Theresa May’s announcement yesterday that there would be an inquiry into the death in 2006 of Alexander Litvinenko is one of the most important of these unsolved problems that keeps returning to haunt the UK’s relationship with Russia.
At the time, Litvinenko’s gruesome murder contributed significantly to the deterioration of the UK’s relations with Russia, already troubled as they were by a variety of disputes over asylum and extradition, and British criticism of Russian conduct in Chechnya. British requests in May 2007 for the extradition of the prime suspect Andrei Lugovoi to be tried in the UK were rejected by Moscow, and, in consequence, political relations and practical cooperation in a number of areas largely ceased. The murder became shrouded in numerous conspiracy theories and became the defining symbol for many in the West of the brutality of Putin’s Russia. Although in many ways economic relations continued – even grew – since 2007, the political relationship has never really recovered, and the Litvinenko problem has festered in the relationship ever since, often implicitly but also re-surfacing to prominence in 2012 and last year.
But the timing of yesterday’s announcement, in the wake of the MH17 disaster and more or less simultaneous with the UK government’s urging the EU to increase sanctions on Russia, is peculiar. British officials have suggested that it is coincidental that the announcement was made when it was. This is possible. It might simply be the result of the churning of bureaucratic wheels in response to the High Court’s decision in February that the Home Office should reconsider its request to hold an inquest rather than public inquiry into the murder. The Home Office had made this request citing economic and “international relations” reasons, since, for the last three years the British government has been seeking to improve relations with Moscow. And it had been making some – albeit quite low profile – progress.
Even if it is coincidence, however, it does not look like it. It appears to be a u-turn signifying the end of the government’s attempt to shield the rebuilding of UK-Russia relations from the Litvinenko question. The inquiry will have the power to call on the British security and intelligence services to provide evidence, and it will seek to establish how Litvinenko died and where responsibility for his death lies – including whether there was Russian state involvement – and make recommendations.
At the same time, the decision also could be interpreted as a means of showing British intent in two ways. It suggests first that whatever decisions the EU reached at the meeting on Tuesday, the UK would seek to adopt its own position towards Russia regardless of whether the EU decided to increase sanctions or not. Indeed, it also appears as an attempt to widen the toolbox. So far, sanctions, although internally divisive, have appeared as the West’s main (only?) tools in attempting to respond to the current crisis and build pressure on Moscow. The Litvinenko inquiry adds another dimension to the tensions, and serves to shift the focus beyond questions of imposing restrictions on Russian money in London.

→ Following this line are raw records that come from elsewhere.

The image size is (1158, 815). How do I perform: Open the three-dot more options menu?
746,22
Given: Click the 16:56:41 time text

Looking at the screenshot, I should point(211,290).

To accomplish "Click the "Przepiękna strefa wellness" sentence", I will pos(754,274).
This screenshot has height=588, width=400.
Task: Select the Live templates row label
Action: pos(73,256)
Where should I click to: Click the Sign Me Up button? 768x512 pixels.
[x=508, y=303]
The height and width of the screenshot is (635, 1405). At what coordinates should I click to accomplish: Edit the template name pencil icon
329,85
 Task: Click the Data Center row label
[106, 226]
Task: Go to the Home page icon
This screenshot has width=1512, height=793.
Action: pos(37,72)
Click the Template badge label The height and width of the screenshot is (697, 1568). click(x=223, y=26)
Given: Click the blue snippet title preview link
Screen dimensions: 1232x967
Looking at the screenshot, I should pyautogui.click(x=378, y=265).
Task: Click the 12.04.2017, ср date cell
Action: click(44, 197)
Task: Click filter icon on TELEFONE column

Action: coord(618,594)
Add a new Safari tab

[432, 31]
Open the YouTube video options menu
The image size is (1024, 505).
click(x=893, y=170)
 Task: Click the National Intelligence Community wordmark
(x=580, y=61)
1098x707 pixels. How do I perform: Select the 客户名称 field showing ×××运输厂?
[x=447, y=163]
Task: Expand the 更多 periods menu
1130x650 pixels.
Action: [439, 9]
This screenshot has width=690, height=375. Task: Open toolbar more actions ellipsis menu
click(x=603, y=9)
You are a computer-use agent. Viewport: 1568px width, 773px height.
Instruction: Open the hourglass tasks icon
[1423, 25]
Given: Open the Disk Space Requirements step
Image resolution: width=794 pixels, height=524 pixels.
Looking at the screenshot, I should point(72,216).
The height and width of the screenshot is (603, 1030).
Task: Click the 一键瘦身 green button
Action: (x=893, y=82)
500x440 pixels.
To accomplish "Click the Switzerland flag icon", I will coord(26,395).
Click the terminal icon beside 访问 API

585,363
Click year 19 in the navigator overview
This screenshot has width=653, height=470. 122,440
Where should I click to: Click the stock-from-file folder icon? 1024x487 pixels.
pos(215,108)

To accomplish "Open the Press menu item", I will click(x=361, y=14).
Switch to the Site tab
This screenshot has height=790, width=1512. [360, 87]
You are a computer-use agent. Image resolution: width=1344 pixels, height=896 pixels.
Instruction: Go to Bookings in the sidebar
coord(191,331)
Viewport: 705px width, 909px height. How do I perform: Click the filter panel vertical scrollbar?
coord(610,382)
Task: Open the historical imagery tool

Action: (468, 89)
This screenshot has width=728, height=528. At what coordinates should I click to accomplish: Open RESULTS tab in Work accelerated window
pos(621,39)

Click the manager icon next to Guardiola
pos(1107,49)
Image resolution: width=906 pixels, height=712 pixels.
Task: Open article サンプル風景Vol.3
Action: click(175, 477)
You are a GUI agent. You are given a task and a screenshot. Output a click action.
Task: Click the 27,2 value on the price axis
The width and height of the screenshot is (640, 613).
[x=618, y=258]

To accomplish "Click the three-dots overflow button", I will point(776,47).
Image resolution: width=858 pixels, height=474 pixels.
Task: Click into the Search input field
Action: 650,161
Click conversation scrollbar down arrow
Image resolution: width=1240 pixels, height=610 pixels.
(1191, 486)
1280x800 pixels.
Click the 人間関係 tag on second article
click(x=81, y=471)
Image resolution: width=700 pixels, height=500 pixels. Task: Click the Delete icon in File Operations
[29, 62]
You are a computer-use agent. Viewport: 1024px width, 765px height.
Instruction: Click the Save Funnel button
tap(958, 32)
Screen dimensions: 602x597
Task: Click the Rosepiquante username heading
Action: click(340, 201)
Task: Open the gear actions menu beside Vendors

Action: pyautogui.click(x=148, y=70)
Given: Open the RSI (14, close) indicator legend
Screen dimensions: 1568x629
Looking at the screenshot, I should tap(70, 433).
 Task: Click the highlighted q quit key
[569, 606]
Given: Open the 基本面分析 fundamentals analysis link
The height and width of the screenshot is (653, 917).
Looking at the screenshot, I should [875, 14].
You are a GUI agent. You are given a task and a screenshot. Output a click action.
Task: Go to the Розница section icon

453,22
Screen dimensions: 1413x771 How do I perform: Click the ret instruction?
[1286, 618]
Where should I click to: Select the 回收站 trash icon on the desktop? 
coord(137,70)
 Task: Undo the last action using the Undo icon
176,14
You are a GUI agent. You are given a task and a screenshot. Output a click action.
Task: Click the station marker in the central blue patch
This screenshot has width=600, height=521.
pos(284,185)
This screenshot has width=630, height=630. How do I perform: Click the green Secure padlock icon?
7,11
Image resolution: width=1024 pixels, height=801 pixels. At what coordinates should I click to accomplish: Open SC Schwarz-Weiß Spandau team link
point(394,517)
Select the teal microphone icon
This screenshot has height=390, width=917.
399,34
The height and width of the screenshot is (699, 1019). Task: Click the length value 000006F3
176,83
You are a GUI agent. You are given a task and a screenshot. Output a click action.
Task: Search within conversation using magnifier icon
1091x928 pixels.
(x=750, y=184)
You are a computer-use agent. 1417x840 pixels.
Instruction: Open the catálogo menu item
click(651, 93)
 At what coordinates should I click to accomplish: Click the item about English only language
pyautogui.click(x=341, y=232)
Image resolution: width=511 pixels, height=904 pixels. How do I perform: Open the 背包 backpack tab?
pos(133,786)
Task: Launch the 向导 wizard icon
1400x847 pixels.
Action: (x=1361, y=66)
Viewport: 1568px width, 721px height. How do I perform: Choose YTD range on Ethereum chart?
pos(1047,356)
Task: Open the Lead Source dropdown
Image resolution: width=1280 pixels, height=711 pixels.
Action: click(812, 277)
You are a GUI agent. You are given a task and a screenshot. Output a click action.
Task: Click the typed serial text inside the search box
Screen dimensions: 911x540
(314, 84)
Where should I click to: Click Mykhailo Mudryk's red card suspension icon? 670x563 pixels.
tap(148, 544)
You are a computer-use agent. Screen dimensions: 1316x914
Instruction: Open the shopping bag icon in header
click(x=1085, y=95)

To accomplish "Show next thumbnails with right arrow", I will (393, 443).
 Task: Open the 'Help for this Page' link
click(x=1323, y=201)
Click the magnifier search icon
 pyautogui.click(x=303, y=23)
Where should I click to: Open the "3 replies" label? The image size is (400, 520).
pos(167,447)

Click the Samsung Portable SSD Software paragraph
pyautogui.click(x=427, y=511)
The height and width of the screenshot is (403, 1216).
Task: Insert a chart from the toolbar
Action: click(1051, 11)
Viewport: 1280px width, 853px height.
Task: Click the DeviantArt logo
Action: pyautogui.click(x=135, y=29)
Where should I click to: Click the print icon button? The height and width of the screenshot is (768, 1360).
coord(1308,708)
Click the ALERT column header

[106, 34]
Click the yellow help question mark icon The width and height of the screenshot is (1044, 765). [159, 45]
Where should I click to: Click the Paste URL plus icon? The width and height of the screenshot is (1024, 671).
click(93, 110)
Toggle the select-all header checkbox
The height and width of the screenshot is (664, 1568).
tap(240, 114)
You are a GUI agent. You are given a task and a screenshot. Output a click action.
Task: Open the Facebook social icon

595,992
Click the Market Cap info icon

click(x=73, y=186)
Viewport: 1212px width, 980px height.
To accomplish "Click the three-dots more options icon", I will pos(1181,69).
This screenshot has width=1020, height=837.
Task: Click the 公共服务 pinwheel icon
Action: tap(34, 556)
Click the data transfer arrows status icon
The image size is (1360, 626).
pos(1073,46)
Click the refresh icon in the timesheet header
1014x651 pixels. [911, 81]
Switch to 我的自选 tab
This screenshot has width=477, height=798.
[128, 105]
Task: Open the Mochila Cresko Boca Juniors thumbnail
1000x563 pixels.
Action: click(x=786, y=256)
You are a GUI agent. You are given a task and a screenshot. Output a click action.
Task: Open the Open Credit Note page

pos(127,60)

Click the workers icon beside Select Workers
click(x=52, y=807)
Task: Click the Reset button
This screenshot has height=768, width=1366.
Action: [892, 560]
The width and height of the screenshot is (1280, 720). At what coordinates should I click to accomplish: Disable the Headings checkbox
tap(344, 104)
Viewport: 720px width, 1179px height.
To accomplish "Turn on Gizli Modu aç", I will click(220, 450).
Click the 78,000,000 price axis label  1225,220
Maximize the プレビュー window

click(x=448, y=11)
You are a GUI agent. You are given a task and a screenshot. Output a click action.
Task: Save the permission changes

Coincidence or not, it is highly unlikely that this will be seen in Moscow as a 'coincidence'. Instead, it will probably be seen as coordinated government action directed against Russia, particularly as part of a wider and sustained hostile Western information campaign against Russia. The return to the headlines of the image of Litvinenko on his death bed in hospital, combined with the related conspiracy theories, will be seen by Moscow as part of an ongoing attack directed through the media on the Sochi Winter Olympics and the representation of Russian actions during the Ukraine crisis, particularly in the wake of the MH17 disaster.
If it will contribute to a further souring of the air between London and Moscow, what it will achieve in practical terms, however, is a different and equally important question. First, the inquiry itself may produce interesting and perhaps some unexpected findings about the case, not least about those involved. And then there will have to be a decision made on what to do with the recommendations – that is when the more difficult calls will have to be taken
Second, it is very unlikely – verging on the inconceivable – that Moscow will reverse its position and extradite Lugovoi, whatever the findings and recommendations of the inquiry. There will be little that the UK can do to oblige Russia to do so, and Russia is not alone in refusing to extradite suspects to the UK on the basis of its constitution.
Third, as a result, it will contribute to the razing of most of whatever progress has been achieved during this government’s term in office of rebuilding the political aspects of the UK-Russia relationship. If this decision has been taken deliberately, and is part of a thought through process, and is based on questions of justice, then such ramifications will have been anticipated. If, however, it was taken on the basis of momentary political expediency – then the decision and its timing leave much to be desired and the consequences will likely be deleterious.